In the acute phase, secretions from the urethra, Bartholin's gland, and endocervix are collected for Gram stain and culture.

A presumptive diagnosis is made following detection of Gram-negative intracellular diplococci on staining. Culture of the discharge in Thayer-Martin medium further confirms the diagnosis.
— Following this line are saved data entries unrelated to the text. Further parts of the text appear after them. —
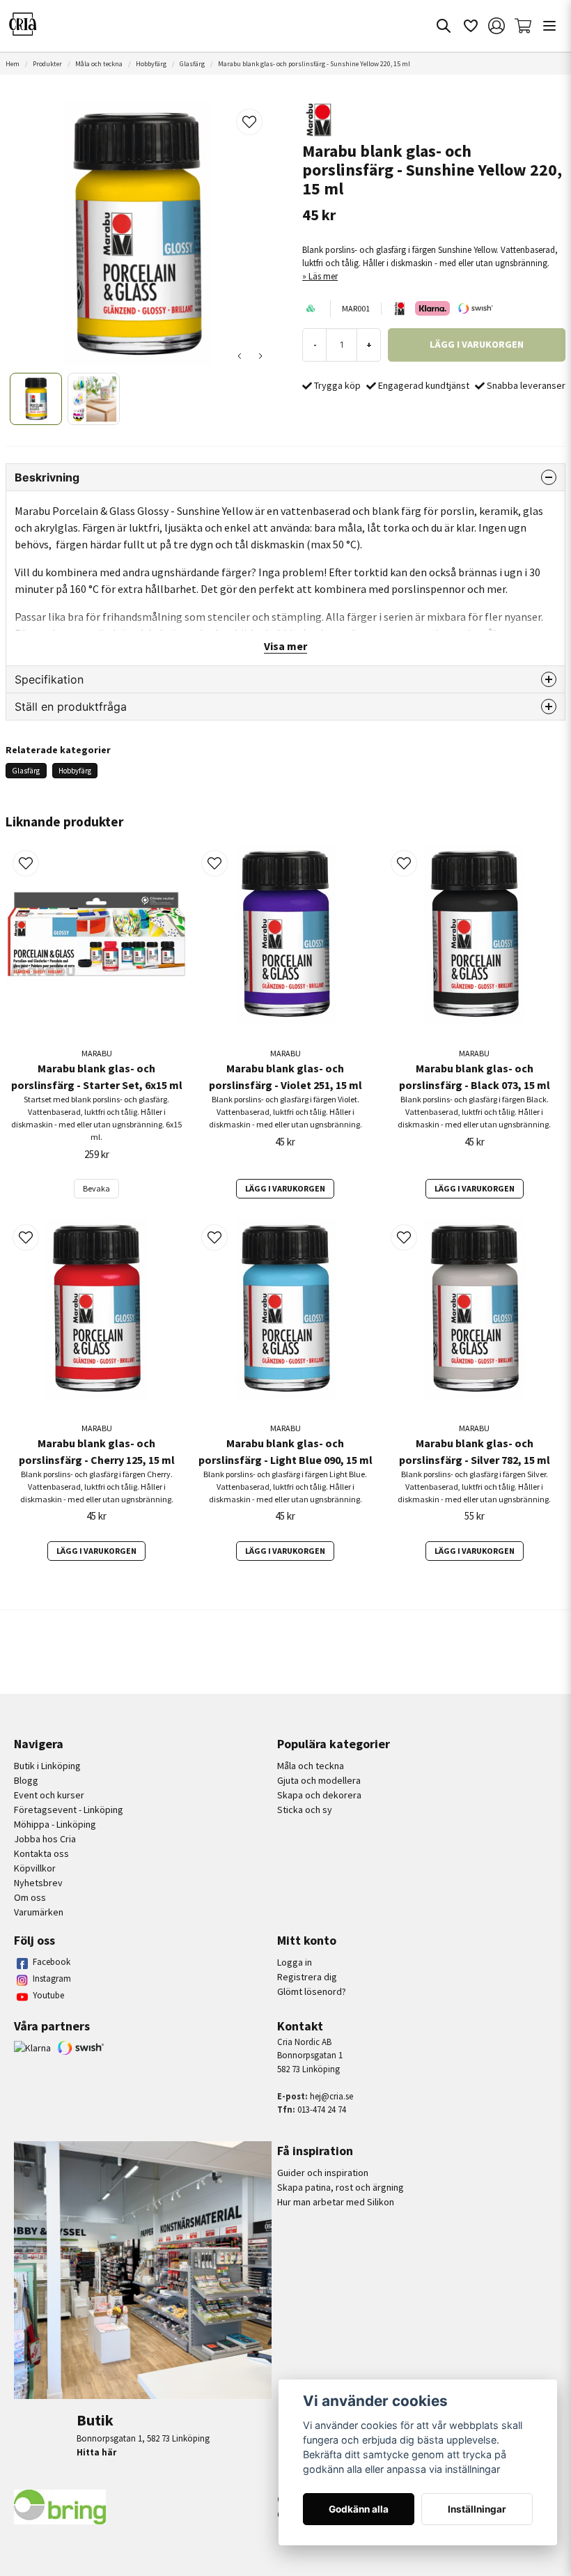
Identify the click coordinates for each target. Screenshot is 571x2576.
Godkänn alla (359, 2509)
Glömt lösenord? (311, 1991)
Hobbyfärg (151, 63)
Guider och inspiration (322, 2172)
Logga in (294, 1962)
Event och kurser (49, 1795)
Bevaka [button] (96, 1188)
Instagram (52, 1978)
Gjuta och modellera (319, 1780)
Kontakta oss (41, 1853)
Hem (12, 63)
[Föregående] (239, 356)
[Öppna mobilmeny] (549, 26)
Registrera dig (307, 1976)
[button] (249, 121)
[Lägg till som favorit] (470, 26)
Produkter (47, 63)
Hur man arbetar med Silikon (335, 2202)
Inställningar (477, 2509)
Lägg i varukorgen (285, 1188)
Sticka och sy (304, 1809)
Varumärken (38, 1912)
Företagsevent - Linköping (68, 1809)
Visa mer (285, 646)
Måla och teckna (99, 63)
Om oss (30, 1897)
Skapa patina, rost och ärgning (340, 2187)
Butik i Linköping (47, 1765)
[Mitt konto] (496, 26)
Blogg (26, 1780)
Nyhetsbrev (38, 1882)
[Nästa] (260, 356)
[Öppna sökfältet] (443, 26)
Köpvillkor (35, 1868)
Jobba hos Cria (45, 1839)
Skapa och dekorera (319, 1795)
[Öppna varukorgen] (523, 26)
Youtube (48, 1995)
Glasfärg (192, 63)
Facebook (51, 1962)
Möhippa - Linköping (55, 1824)
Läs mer (323, 275)
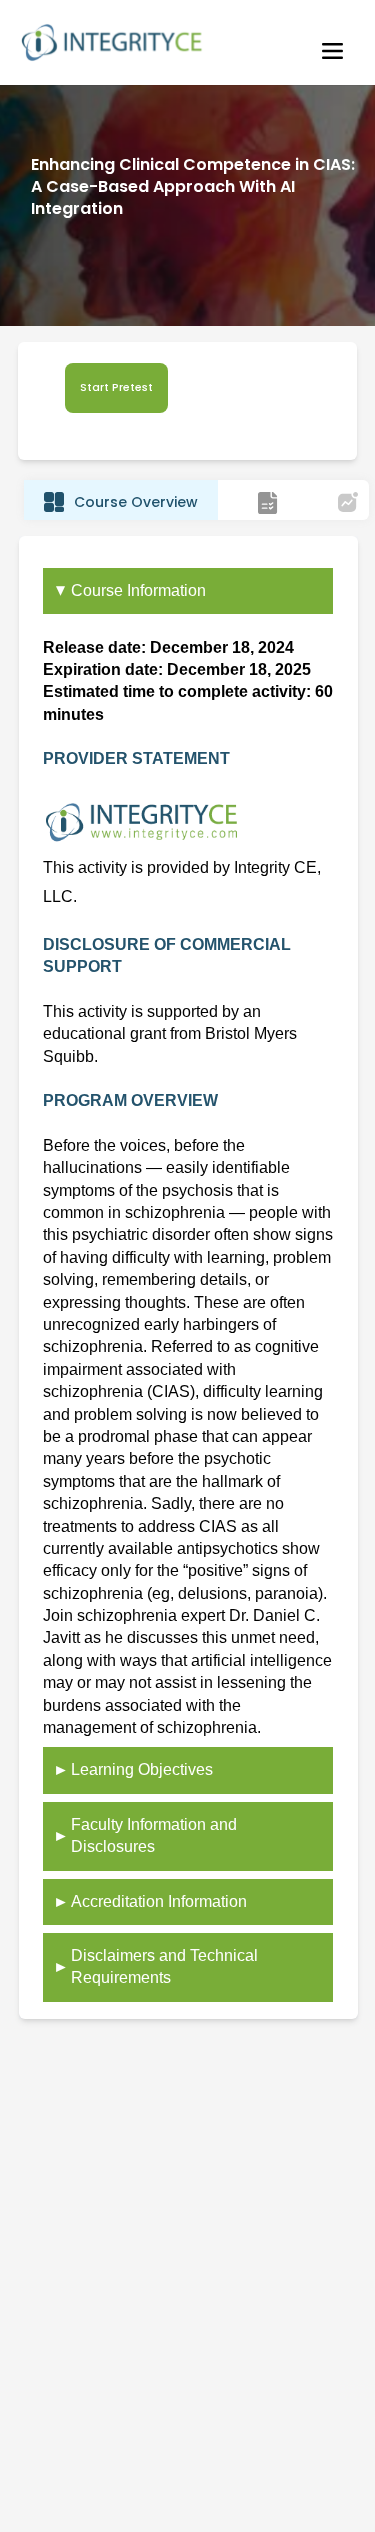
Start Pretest (116, 387)
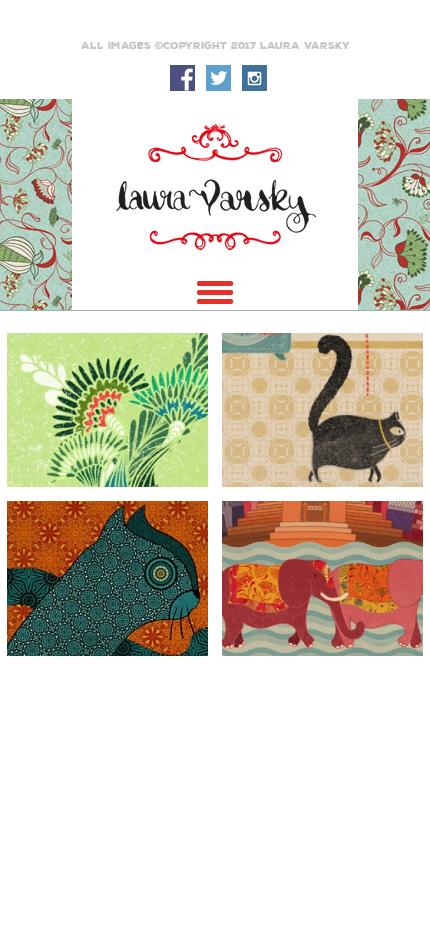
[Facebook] (182, 78)
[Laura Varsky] (215, 187)
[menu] (215, 292)
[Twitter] (218, 78)
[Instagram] (254, 78)
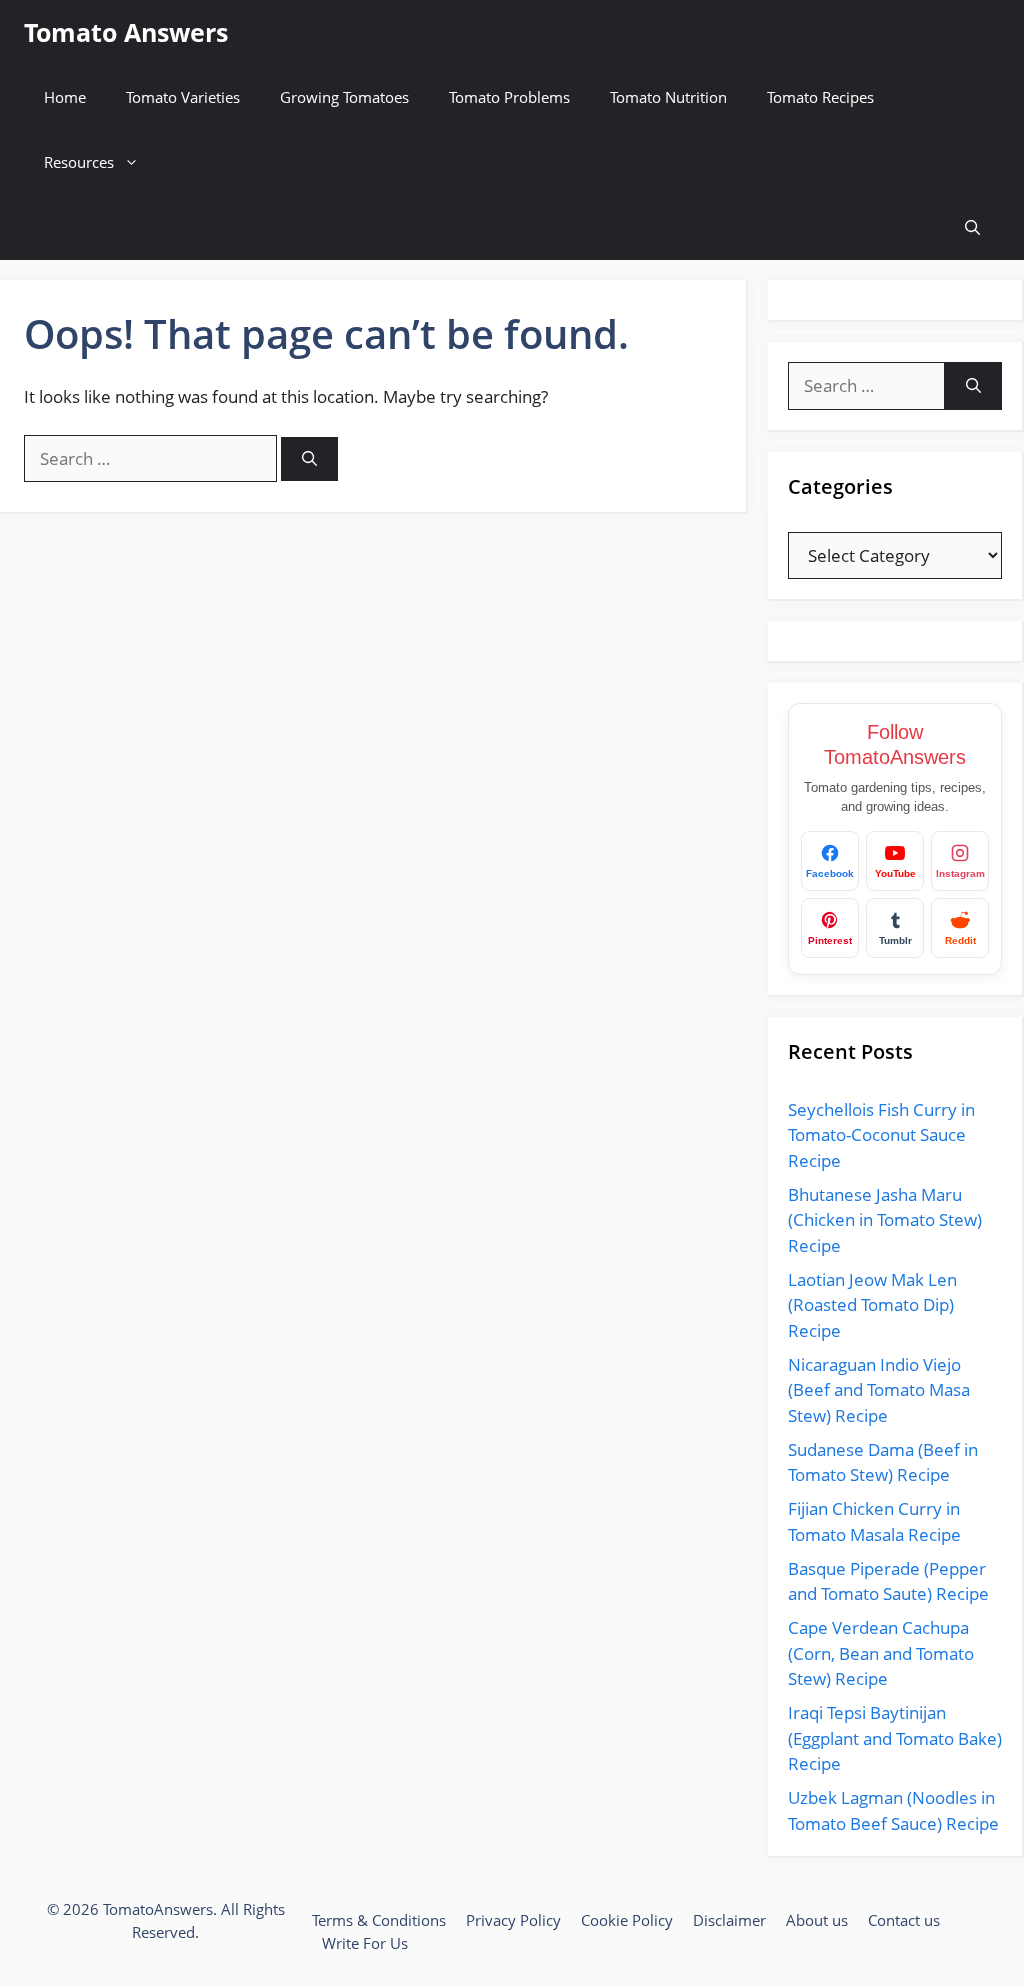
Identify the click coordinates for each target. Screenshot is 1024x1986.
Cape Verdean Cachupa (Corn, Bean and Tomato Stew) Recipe (881, 1653)
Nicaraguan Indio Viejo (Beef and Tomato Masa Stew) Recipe (879, 1390)
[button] (972, 227)
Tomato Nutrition (668, 97)
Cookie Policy (627, 1920)
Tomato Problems (509, 97)
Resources (79, 162)
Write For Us (365, 1943)
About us (817, 1920)
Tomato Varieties (183, 97)
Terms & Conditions (379, 1920)
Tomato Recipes (820, 97)
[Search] (309, 459)
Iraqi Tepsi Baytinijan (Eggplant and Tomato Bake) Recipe (895, 1738)
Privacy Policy (513, 1920)
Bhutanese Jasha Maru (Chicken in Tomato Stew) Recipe (885, 1220)
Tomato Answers (126, 32)
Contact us (904, 1920)
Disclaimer (729, 1920)
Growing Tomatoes (344, 97)
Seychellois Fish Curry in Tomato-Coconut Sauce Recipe (881, 1135)
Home (65, 97)
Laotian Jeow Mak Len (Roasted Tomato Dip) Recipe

Drug sensitivity test is also to be performed.

Treatment of  Gonorrhea Sexually Transmitted Disease (STD)

  1. Adequate therapy for gonococcal infection and meticulous follow up are to be done till the patient is declared cured.
  2. To treat adequately the male Sexual partner simultaneously.
  3. To avoid multiple sex partners.
  4. To use condom till both the sexual partners are free from disease.
Curative: The specific treatment for gonorrhea is single-dose regimen of any one of the following drugs
  1. Ceftriaxone 125 mg IM
  2. Ciprofloxacin- 500 mg PO
  3. Ofloxacin- 400 mg PO
  4. Cefixime- 400 mg PO
  5. Levofloxacin- 250 mg PO
It should be borne in mind that the patient with gonorrhea must be suspected of having syphilis or chlamydial infection. As such, treatment should cover all the three.

Follow Up

Cultures should be made 7 days after the therapy. Repeat cultures are made at monthly intervals following menses for three months. If the reports are persistently negative, the patient is declared cured.